I just read my wife's response on here, and I agree with her that it's entirely possible that you can work through this, but you will have to work at it as we did. Things go so well now I hardly remember those times, but now that I think back, it was pretty frustrating for both of us for a while, and there was a lot of bickering and general bad vibes. In our case, I think we're both lucky that we are able to express ourselves freely, get things off our chests, and then move on without resentment. Usually. Like I said it was pretty rough there for a while.
Several things happened that made things easier. First, I finally got it that I was making things worse by making her feel that I was undermining her. I wasn't doing it intentionally, or even aware of doing it, but every little sigh or rolling of the eyes was like a stab in the back to her. I made a considerable effort to change my behavior, and it paid off. Second, we talked about our problem, and both worked together to find solutions. This one actually came first, but I put the other one first because I think it's more important. We both worked really hard to keep a positive attitude, and not let ourselves descend into another argument. Third, with time, more dives, and a lot of work on skills, we both became more proficient divers. At first it seemed like I had a lot more dives than she; now it seems like I only have some more dives. We dive a lot, so that didn't take that long; she's only been diving 6 months. When she started diving, she wanted to practice skills more than any other buddy I've ever had, so we both got more proficient pretty quickly. And that helped both of our confindence, and that made it easier to relax and enjoy the dive.
You mentioned your wife will "just float away in the current without trying to stop herself". In my opinion, that's what you're supposed to do!
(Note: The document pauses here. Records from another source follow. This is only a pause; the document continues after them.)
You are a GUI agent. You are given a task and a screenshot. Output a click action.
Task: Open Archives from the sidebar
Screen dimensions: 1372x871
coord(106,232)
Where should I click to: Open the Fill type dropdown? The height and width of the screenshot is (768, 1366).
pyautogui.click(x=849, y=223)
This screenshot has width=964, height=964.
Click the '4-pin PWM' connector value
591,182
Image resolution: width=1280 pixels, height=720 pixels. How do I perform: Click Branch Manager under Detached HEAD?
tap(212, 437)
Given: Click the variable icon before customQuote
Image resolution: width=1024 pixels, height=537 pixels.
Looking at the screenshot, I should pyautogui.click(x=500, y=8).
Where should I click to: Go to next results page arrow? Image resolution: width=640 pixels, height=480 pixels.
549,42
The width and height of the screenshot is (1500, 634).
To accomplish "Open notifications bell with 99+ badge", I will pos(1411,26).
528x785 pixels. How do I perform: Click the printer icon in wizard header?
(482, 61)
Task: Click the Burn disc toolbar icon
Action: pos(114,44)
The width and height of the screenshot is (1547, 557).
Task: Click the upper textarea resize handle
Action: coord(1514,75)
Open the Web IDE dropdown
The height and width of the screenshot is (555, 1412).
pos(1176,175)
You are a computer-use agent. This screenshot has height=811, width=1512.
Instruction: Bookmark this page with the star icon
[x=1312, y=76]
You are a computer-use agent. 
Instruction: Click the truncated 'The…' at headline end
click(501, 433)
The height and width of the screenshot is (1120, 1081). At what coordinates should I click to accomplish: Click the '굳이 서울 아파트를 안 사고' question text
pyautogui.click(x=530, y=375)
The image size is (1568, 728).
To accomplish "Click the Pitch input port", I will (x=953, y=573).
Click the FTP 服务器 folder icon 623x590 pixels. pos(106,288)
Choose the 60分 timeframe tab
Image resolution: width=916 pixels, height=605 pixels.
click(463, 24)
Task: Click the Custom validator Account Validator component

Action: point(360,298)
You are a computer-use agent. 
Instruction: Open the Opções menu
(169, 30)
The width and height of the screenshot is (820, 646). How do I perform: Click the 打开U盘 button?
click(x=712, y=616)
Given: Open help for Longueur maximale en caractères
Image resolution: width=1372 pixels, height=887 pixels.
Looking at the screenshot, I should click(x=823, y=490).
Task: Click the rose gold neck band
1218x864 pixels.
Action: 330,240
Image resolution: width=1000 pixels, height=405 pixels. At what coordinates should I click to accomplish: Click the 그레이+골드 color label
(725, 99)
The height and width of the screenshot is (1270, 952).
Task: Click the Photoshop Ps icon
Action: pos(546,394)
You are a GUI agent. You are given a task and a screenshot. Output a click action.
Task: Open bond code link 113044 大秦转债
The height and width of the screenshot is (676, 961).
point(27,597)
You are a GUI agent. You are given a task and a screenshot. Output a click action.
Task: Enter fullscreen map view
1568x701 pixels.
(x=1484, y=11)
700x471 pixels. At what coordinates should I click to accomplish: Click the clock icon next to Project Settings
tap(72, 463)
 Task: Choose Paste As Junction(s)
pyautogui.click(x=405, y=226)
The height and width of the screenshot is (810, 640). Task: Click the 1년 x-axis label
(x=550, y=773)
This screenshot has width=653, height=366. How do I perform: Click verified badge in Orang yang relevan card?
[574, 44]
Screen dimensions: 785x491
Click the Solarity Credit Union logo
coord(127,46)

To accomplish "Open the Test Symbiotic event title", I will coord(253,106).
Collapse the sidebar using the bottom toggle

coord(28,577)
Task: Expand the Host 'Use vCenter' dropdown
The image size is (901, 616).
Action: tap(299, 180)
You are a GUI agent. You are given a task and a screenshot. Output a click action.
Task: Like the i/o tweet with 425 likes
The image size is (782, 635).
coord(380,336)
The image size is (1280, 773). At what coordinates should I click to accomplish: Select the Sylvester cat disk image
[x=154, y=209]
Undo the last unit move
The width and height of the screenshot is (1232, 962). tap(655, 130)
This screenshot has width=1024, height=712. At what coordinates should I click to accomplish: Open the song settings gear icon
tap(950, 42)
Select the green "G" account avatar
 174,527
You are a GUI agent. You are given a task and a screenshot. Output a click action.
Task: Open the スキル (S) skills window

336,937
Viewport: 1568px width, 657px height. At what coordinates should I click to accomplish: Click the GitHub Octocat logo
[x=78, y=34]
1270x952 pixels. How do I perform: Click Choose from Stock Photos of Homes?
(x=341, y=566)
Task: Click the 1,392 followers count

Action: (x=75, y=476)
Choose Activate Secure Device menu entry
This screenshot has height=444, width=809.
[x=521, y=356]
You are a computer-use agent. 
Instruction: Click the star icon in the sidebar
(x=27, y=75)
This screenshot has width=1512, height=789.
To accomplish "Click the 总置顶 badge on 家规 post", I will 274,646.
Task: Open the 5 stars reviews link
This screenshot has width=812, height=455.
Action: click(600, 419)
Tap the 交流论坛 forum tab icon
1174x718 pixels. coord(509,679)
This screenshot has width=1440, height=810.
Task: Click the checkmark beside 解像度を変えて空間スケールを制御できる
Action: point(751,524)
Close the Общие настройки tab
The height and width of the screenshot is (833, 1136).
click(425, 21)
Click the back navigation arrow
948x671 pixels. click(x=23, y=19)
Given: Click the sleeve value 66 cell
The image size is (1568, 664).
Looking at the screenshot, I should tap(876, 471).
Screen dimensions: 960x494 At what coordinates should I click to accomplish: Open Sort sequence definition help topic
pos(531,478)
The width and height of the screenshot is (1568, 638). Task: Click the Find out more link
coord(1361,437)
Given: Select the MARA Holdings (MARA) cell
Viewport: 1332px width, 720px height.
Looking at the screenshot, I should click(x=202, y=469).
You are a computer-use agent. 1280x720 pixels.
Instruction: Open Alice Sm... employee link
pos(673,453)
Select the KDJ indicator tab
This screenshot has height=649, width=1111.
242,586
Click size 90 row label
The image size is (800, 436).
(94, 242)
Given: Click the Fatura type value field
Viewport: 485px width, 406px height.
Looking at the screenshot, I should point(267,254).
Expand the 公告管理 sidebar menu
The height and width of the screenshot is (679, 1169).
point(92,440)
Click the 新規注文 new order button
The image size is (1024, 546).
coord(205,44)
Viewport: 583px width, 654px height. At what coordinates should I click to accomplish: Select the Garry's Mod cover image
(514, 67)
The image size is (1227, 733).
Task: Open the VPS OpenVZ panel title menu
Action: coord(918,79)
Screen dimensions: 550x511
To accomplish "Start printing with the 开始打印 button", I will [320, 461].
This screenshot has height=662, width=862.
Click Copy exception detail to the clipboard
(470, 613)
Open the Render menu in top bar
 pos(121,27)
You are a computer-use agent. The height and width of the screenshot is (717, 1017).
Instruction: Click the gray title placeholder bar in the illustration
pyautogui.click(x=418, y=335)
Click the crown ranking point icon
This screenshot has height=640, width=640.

It's never a good idea to fight the current; the current is way stronger than you. However, you can be smarter than the current, and use it by knowing when to go with it. I dive in currents, but I put a lot of mental effort into avoiding physical effort. As for how this relates to diving with my wife, well, I guess I must have a lot more drag than she does, because we've been on dives where I'm finning full speed trying to stay in one spot, and I look over, and she's hovering there, practically motionless, wondering what the heck is wrong with me. I don't know what the heck is going on there, but I try to avoid those situations.
As for your wife getting disoriented and wandering off. That's bad. All I can say for that one is just keep trying, in a positive and supportive way, to emphasize the importance of situational awareness and buddy skills. Good luck to both of us on that one, my friend. Actually, this is also something that has improved a lot with more experience, to the point where it's not really a big deal anymore, just a little annoying sometimes.
Now, about your anxiety about her safety. The good news is I know for a fact you can get over this because I have. I think what really helped was that we spent so much time working on skills, like air sharing, ascents, etc. That was effort that paid off in spades.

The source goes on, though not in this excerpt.